Ces expériences vous ont-elles rendues plus fort qu'en 2017 ? 

Je veux le croire. Je suis plus mature que lors de mon premier Roland-Garros. Je pense que je gère mieux le côté émotionnel et aussi tout ce qui se passe hors du court.

Comment décrieriez-vous votre style de jeu ?

Je pense que je suis un joueur complet. Quand je suis en forme, je m'appuie sur mon service pour développer un jeu offensif. Mais je suis capable de défendre et de contrer aussi. J'aime bien toutes les surfaces, j'ai réussi à avoir de bons résultats sur chacune d'entre elles.

Vous-êtes loin du Gard depuis plusieurs années. Avez-vous gardé des attaches dans le département ?

Absolument. Ma famille vit toujours à Anduze. J'y ai fait toute mon enfance et j'adore y retourner. J'aime ce côté calme au milieu des montagnes.

"Je continue à progresser"

Comment préparez-vous votre match de dimanche ? 

J'ai fait un dernier entraînement samedi après-midi puis l'objectif a été de bien récupérer et d'analyser en vidéo le jeu de mon adversaire. De toute façon, ici, l'ambiance est beaucoup plus calme qu'à l'ordinaire. On n'a le droit de circuler qu'entre l'hôtel et le club. Il y aura moins de public, ce qui signifie moins de pression mais aussi moins de soutien. Après, il y a des problèmes beaucoup plus graves que le tennis en ce moment. Je pense qu'il faut simplement profiter de l'instant et se faire plaisir sur le court.

Quel sera votre programme et vos objectifs après Roland-Garros ? 

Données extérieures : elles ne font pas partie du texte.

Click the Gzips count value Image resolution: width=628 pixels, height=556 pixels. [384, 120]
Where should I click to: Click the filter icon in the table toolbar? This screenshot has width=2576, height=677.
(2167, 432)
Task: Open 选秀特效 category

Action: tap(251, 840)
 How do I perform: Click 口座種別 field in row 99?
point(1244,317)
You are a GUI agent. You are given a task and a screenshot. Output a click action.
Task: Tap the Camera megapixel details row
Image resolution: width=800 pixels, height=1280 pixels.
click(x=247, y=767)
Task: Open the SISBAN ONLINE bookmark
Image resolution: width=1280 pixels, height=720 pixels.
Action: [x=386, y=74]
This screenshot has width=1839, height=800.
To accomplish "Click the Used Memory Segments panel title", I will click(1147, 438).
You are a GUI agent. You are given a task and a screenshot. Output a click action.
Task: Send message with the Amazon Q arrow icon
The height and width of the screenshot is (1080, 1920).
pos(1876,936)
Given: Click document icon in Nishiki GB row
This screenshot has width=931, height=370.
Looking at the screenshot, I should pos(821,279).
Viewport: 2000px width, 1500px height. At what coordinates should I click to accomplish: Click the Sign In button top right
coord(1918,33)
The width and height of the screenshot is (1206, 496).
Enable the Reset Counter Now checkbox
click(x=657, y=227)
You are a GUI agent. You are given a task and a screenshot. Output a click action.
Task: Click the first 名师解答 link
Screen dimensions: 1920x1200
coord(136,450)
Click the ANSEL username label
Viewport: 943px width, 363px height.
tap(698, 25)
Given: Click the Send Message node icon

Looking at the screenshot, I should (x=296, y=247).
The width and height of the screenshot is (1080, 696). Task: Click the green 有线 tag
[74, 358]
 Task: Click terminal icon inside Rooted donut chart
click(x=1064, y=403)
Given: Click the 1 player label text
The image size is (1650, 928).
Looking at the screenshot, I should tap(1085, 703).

Je vais faire quelques tournois Challenger en Espagne et au Portugal, sur terre puis sur dur. Avec la Covid, il y a moins de tournois et ils sont donc plus relevés. Je vais me rapprocher du top 200 mondial avec les points gagnés grâce aux qualifications de Roland-Garros. L'idée c'est d'y rester pour pouvoir participer aux qualifications de l'Open d'Australie, en janvier. Pour la suite, je ne me fixe pas de limite car je suis encore en train de progresser. La moyenne d'âge des joueurs du top 100 n'a jamais été aussi élevée et le niveau aussi relevé. En Challenger, les matches sont très ouverts et ça se joue sur des détails. Beaucoup de joueurs arrivent à maturité sur le tard. J'espère être de ceux-là.

Propos recueillis par Boris Boutet

Dimanche 27 septembre à partir de 11 heures. Benjamin Bonzi affronte Emil Ruusuvuori sur le court 13 de Roland-Garros. Match à suivre en intégralité sur le site internet de FranceTV Sports.